Multivariate Adaptive Regression Splines (MARSplines)

Multivariate Adaptive Regression Splines (MARSplines) is an implementation of techniques popularized by Friedman (1991) for solving regression-type problems with the main purpose to predict the values of a continuous dependent or outcome variable from a set of independent or predictor variables. There are a large number of methods available for fitting models to continuous variables, such as a linear regression [e.g., Multiple Regression, General Linear Model (GLM)], nonlinear regression (Generalized Linear/Nonlinear Models), regression trees, CHAID, Neural Networks, etc.

MARSplines is a nonparametric regression procedure that makes no assumption about the underlying functional relationship between the dependent and independent variables. Instead, MARSplines constructs this relation from a set of coefficients and basis functions that are entirely “driven” from the regression data. In a sense, the method is based on the “divide and conquer” strategy, which partitions the input space into regions, each with its own regression equation. This makes MARSplines particularly suitable for problems with higher input dimensions (i.e., with more than 2 variables), where the curse of dimensionality would likely create problems for other techniques.

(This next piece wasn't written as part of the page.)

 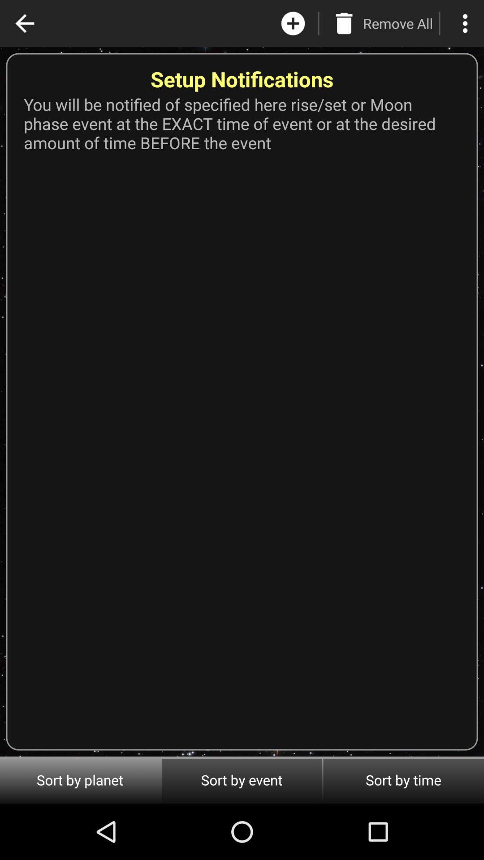 I want to click on delete/trash option, so click(x=343, y=23).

The MARSplines technique has become particularly popular in the area of data mining because it does not assume or impose any particular type or class of relationship (e.g., linear, logistic, etc.) between the predictor variables and the dependent (outcome) variable of interest. Instead, useful models (i.e., models that yield accurate predictions) can be derived even in situations where the relationship between the predictors and the dependent variables is non-monotone and difficult to approximate with parametric models.